Yesterday saw another puzzle from Programming Praxis, this one entitled The 147 Puzzle. The description is relatively straight forward. Find a set of *k* fractions each with numerator 1 such that the sum is equal to one.

For example, \( 1/5 + 1/5 + 1/5 + 1/5 + 1/5 = 1 \) is a trivial solution for *k = 5*. It turns out that there are 147 solutions when *k = 5*, thus the name of the puzzle.

There's actually not much lead up to the solution. The code is actually pretty straight forward, although the recursive step is a bit more complicated. We'll just start with code though:

```
#lang racket
; find sum(1/xi, i = 1 .. k) = 1
; for example, with k = 5:
; 1/2 + 1/4 + 1/7 + 1/14 + 1/28 = 1
(define (147-puzzle k)
(let loop ([depth k] ; the number of fractions left to add
[lower-bound 2] ; the lower bound on new demoninator
[target 1] ; the remaining target to add up to
[so-far '()]) ; the fractions so far
(cond
; one more fraction and what's left has numerator 1, so valid
[(and (= depth 1) (= 1 (numerator target)))
(list (cons target so-far))]
; one more but not a valid last fraction
[(= depth 1)
'()]
; otherwise, recur
; range is bounded by the lower bound and the current fraction
; nested for*/list automatically appends into a larger list
[else
(for*/list ([i (in-range (max lower-bound (+ 1 (floor (/ 1 target))))
(+ 1 (floor (* depth (/ 1 target)))))]
[res (loop (- depth 1)
i
(- target (/ 1 i))
(cons (/ 1 i) so-far))])
res)])))
```

Hopefully, the comments do a pretty good job of explaining where I was coming from.
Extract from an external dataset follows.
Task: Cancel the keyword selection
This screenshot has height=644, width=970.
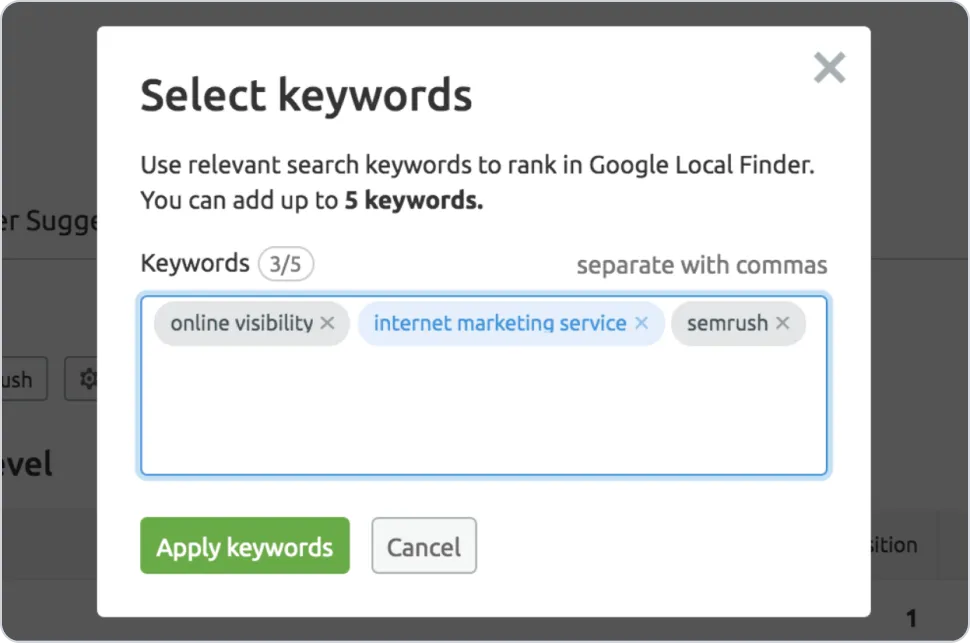Action: click(x=424, y=546)
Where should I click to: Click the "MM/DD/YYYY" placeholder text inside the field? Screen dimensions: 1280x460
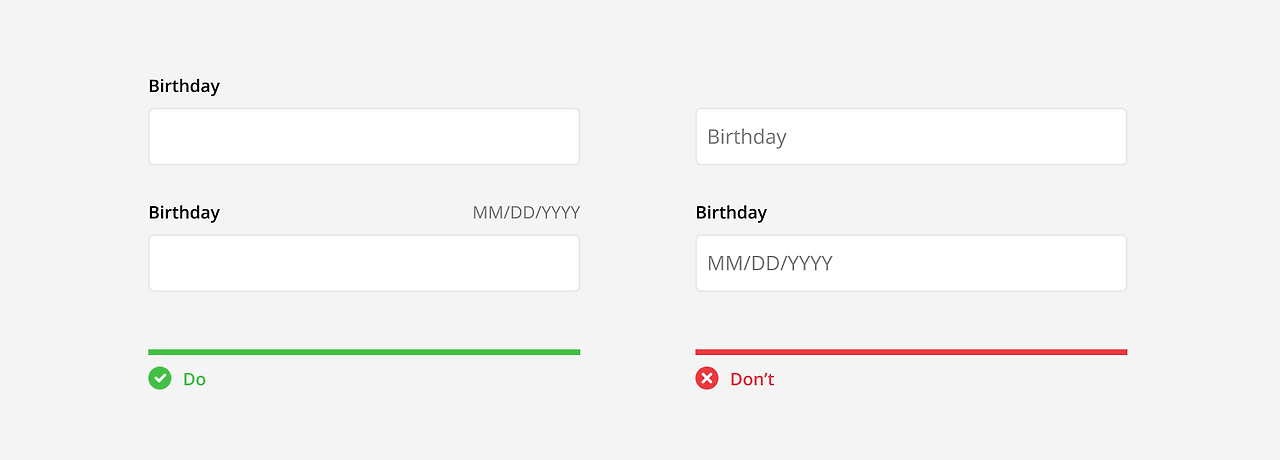[770, 264]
Credit where credit is due, I used Paul's solution in the Programming Praxis' post's comments to fix my own version. I had a rougher version almost working, but the bounds checking in this version works far better.

Basically, use recursion. Rather than solve the *k = 5* problem, instead solve the *k = 4* problem with a target other than one. Then add the number you would need to bump that up to *k = 5* with a target of one.

Here's a sample run:

```
> (147-puzzle 4)
'((1/42 1/7 1/3 1/2) (1/24 1/8 1/3 1/2) (1/18 1/9 1/3 1/2) (1/15 1/10 1/3 1/2)
(1/12 1/12 1/3 1/2) (1/20 1/5 1/4 1/2) (1/12 1/6 1/4 1/2) (1/8 1/8 1/4 1/2)
(1/10 1/5 1/5 1/2) (1/6 1/6 1/6 1/2) (1/12 1/4 1/3 1/3) (1/6 1/6 1/3 1/3)
(1/6 1/4 1/4 1/3) (1/4 1/4 1/4 1/4))
```

I like how Racket handles fractions. It's nice and clean, particularly for problems like this.

And that's it.

Short and sweet today, but that's really all there is to the problem. Also I'm a bit otherwise occupied at the moment; I'll have a post up later today or tomorrow morning with why.